Records supplied >>
-- begin --

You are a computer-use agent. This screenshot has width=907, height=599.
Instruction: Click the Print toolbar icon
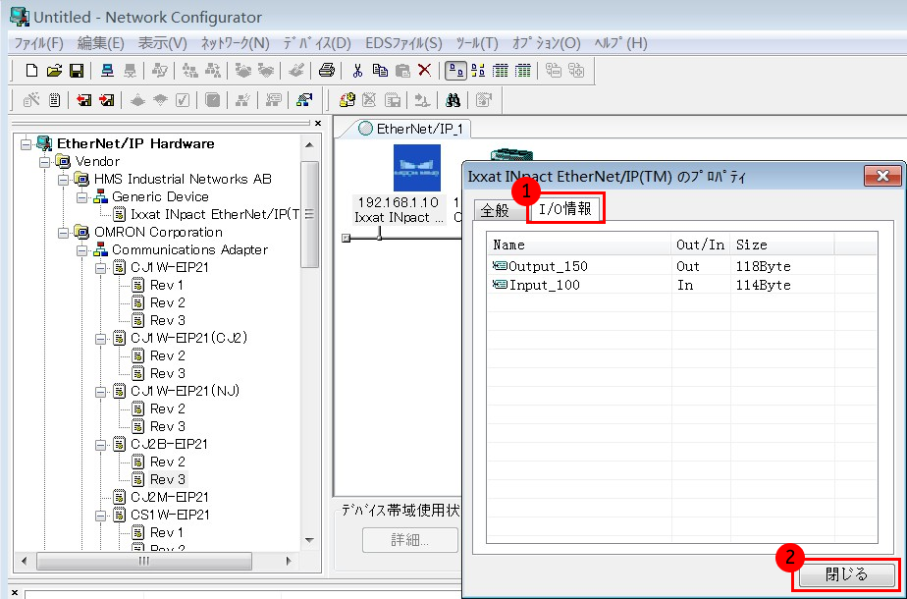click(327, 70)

-- end --
-- begin --

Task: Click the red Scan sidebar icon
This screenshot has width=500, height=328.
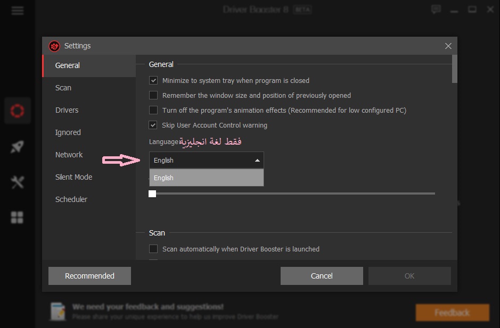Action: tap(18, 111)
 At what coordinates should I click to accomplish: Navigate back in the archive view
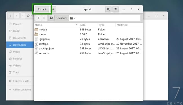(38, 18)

-- end --

Exercise objective >> Can you put everything from the line containing "You are a computer-use" down to and including the line containing "click(327, 70)" into a numbered list, skipping blank lines and leaving the pictures out?

Solution >>
1. You are a computer-use agent. This screenshot has width=907, height=599.
2. Instruction: Click the Print toolbar icon
3. click(327, 70)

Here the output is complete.